Film noir et politique
Dominik Moll voit Seules les bêtes comme un film noir. Il précise : "Mais tourner à Abidjan, montrer ces jeunes dans leur désir de richesse, montrer aussi l’isolement d’un certain monde rural en France, mettre ces deux mondes face à face aujourd’hui... tout cela a bien sûr une dimension politique. Que l’on soit sur le Causse ou à Abidjan, au-delà des inégalités économiques, chacun recherche un idéal. Mais malgré le réseau internet qui désormais relie potentiellement tous les individus de la planète, le paradoxe du « si loin –si proche » ne cesse ne se creuser. Nous sommes peut-être de plus en plus proches... et de plus de plus en plus loin."
Biographie
Dominik Moll
Né de père allemand et de mère française, Dominik Moll grandit à Baden-Baden. Adolescent, il rêve de tourner des documentaires animaliers. Parti à New York étudier le cinéma à la City University, il tourne en 1983 son premier court métrage, The Blanket, d'après une nouvelle de Bukowski. Il réalisera plusieurs autres courts dans le cadre de l'IDHEC où il se lie d'amitié avec d'autres futurs cinéastes, notamment Laurent Cantet (Moll sera son assistant réalisateur sur Les Sanguinaires et Ressources humaines) et Gilles Marchand, qui deviendra son scénariste. Il assiste également Marcel Ophuls sur le tournage du célèbre documentaire-fleuve Veillées d'armes en 1994.
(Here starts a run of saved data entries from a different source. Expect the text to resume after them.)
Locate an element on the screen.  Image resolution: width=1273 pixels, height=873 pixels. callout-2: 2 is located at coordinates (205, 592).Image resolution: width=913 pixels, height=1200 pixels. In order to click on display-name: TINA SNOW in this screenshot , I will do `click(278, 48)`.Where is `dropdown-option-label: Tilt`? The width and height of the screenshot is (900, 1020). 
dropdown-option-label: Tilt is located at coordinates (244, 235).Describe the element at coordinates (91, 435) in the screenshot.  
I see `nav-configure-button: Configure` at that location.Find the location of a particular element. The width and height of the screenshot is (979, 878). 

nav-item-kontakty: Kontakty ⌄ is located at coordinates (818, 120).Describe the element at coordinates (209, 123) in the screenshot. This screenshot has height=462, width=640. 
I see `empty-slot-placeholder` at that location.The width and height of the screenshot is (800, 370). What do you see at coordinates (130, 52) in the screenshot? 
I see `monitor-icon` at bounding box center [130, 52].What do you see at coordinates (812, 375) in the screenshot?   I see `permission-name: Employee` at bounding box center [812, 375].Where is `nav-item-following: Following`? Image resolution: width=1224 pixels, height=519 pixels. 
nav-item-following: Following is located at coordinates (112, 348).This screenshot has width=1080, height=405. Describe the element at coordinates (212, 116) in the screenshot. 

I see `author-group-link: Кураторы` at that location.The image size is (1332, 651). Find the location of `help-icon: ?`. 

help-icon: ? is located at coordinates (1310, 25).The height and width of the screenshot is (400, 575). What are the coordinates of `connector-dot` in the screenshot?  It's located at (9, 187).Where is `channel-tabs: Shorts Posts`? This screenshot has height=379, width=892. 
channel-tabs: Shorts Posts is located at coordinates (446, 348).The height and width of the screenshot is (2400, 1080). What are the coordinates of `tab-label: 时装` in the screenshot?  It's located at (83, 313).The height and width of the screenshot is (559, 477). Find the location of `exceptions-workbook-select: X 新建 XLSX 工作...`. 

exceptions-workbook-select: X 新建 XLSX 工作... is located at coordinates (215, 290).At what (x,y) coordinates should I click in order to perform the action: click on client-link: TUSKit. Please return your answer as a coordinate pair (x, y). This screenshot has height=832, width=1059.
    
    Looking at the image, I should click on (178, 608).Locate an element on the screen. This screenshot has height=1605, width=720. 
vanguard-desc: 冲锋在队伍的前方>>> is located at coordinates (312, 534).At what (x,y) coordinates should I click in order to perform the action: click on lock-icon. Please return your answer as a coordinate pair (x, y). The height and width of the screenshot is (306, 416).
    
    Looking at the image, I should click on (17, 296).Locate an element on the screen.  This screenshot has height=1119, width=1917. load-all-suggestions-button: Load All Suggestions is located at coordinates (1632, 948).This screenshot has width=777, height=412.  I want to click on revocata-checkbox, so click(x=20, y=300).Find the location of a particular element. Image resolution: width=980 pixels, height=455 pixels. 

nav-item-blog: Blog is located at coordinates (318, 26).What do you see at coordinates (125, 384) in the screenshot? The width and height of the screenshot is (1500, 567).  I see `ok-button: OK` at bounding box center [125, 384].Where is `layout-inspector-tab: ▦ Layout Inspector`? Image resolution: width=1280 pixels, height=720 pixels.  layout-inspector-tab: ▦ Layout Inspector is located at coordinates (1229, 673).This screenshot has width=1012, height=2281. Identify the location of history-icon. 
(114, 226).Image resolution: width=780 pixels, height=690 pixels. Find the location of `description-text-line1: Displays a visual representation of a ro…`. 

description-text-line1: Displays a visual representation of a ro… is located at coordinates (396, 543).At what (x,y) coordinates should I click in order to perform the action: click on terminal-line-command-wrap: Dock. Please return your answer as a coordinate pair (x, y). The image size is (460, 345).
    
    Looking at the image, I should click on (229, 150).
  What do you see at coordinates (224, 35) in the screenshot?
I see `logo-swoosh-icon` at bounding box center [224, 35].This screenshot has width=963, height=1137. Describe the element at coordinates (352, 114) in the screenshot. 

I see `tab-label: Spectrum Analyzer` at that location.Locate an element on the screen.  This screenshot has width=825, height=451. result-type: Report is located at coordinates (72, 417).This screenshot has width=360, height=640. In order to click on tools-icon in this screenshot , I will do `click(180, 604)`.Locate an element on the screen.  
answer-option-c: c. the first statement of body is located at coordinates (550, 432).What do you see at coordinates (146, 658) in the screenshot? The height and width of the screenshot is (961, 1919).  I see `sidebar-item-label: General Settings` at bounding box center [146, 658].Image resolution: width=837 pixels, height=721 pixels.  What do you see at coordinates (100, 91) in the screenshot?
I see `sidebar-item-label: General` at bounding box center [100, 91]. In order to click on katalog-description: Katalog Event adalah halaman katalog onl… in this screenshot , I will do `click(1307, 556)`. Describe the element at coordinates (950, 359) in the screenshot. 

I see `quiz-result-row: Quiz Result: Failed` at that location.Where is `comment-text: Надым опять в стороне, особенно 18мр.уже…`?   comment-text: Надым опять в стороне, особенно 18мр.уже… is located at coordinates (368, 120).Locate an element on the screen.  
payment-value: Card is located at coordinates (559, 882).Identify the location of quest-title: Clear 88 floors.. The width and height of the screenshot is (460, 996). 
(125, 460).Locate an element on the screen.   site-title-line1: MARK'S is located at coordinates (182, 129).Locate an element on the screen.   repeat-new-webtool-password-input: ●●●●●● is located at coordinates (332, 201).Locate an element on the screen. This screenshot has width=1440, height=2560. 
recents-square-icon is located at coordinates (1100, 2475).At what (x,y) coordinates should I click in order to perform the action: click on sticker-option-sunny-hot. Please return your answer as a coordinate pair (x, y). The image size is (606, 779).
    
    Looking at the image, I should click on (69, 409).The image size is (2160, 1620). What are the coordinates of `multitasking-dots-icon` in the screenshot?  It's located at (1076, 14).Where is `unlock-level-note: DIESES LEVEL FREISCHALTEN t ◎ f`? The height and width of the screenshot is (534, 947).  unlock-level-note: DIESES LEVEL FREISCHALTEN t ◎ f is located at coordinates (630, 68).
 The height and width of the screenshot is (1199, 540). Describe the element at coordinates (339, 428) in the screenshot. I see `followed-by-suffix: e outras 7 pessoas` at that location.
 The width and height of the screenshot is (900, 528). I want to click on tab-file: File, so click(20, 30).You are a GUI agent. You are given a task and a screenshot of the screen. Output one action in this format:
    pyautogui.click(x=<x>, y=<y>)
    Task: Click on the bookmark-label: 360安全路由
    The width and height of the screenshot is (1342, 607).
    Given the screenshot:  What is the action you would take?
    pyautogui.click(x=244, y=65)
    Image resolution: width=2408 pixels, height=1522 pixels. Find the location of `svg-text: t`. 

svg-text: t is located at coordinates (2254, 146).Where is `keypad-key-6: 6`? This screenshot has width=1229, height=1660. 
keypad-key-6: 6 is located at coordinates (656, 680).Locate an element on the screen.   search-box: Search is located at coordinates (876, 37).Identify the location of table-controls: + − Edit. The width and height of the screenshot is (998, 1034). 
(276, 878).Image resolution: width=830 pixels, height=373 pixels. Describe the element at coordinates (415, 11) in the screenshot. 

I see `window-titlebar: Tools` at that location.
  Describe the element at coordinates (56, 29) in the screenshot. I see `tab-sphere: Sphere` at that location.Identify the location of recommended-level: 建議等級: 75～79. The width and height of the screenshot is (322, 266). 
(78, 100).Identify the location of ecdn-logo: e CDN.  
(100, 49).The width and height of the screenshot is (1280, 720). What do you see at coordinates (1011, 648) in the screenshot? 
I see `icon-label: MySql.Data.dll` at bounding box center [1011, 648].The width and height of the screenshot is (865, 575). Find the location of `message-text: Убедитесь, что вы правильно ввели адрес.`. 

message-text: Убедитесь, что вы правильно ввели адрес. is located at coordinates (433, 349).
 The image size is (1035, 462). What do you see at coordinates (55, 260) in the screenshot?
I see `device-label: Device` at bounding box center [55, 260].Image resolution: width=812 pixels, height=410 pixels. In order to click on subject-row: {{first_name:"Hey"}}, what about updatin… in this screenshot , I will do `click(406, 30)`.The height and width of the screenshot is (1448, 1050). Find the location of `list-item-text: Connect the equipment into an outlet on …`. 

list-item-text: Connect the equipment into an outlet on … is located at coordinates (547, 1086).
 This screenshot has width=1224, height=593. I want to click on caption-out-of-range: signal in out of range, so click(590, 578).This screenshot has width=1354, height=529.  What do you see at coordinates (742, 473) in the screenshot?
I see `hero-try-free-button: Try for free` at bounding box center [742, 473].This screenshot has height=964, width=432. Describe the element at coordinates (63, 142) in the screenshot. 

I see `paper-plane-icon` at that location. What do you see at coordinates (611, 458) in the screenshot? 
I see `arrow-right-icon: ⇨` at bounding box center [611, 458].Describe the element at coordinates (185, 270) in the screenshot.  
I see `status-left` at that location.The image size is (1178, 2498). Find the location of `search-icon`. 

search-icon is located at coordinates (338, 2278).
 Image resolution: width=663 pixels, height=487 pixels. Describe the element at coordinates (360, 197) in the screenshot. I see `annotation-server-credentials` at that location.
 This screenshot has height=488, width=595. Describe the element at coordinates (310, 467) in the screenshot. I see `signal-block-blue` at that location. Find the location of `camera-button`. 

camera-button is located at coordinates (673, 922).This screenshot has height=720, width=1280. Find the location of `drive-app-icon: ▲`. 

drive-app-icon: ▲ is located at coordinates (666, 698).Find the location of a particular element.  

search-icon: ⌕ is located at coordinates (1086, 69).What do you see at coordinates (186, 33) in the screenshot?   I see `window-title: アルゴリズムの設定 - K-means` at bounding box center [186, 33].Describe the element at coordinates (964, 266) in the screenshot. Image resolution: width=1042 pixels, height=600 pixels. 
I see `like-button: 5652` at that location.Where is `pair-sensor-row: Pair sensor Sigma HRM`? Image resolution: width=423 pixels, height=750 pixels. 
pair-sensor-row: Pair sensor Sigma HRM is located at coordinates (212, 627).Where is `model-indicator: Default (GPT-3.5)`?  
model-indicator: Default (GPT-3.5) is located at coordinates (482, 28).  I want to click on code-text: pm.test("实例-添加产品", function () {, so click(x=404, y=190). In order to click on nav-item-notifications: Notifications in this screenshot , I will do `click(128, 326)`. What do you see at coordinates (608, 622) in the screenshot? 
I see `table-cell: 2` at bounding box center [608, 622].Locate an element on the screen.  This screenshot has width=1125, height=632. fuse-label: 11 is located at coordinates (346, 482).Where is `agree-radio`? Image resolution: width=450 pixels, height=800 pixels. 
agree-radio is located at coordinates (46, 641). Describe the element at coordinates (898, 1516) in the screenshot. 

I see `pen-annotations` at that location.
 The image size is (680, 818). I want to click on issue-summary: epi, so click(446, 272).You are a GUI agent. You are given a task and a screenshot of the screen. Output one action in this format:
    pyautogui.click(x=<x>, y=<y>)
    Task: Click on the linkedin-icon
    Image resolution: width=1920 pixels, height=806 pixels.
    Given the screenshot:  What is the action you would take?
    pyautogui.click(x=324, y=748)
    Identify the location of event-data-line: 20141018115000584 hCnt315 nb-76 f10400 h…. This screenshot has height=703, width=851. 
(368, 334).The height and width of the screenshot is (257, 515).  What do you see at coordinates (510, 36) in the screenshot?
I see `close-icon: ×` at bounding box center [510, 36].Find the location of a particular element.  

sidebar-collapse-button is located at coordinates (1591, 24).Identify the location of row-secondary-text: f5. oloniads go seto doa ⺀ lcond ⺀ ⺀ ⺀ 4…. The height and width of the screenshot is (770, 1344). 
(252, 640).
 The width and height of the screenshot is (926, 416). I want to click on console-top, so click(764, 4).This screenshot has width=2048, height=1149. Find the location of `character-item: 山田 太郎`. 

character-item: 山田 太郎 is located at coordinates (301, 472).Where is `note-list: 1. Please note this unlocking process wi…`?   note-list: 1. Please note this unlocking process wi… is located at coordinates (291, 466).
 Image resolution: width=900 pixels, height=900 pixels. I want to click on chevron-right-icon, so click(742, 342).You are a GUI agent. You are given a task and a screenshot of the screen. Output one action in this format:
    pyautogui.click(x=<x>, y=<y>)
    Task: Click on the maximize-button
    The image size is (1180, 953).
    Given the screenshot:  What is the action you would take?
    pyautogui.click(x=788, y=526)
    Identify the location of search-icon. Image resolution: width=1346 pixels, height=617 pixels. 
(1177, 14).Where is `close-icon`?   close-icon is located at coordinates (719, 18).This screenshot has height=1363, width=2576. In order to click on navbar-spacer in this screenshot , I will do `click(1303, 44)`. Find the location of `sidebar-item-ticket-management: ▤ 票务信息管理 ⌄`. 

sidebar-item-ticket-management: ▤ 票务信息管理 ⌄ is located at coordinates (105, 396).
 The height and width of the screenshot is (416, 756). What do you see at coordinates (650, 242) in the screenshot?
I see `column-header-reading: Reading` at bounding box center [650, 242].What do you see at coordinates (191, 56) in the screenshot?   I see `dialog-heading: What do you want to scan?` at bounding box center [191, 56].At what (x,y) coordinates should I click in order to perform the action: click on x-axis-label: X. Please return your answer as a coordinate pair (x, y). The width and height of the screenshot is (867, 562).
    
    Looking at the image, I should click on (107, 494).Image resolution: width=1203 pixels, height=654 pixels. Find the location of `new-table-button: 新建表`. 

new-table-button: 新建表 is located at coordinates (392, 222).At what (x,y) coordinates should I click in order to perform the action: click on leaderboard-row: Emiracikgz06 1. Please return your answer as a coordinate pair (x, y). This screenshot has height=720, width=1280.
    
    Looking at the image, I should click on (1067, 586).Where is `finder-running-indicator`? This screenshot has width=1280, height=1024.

Dominik Moll réalise en 1993 son premier long métrage, Intimité, inspiré d'une nouvelle de Jean-Paul Sartre, mais ce coup d'essai, dans lequel apparaît déjà le goût du cinéaste pour la manipulation, passe inaperçu dans les salles. Moll devra attendre six ans pour tourner son deuxième film, Harry, un ami qui vous veut du bien. Ce thriller brillant et dérangeant, présenté en Sélection officielle à Cannes, obtient un succès public qui dépasse les frontières, ainsi que 4 Césars, dont ceux de Meilleur réalisateur et de Meilleur acteur pour Sergi Lopez, parfait dans un rôle, à contre-emploi, de psychopathe plein de bonnes intentions. Son partenaire, Laurent Lucas, fera partie du quatuor formé par Dominik Moll pour son film suivant, le tout aussi inquiétant Lemming. Ce troisième opus, qui réunit aussi Charlotte Gainsbourg, André Dussollier et Charlotte Rampling, est présenté en ouverture du Festival de Cannes 2005.
Dominik Moll réalisera son film suivant cinq ans plus tard. Cette fois, le cinéaste entreprend l'adaptation d'un roman gothique du XVIIIème siècle, écrit par Matthew Lewis. Son Moine est porté par Vincent Cassel, Déborah François, Géraldine Chaplin, et le fidèle Sergi Lopez.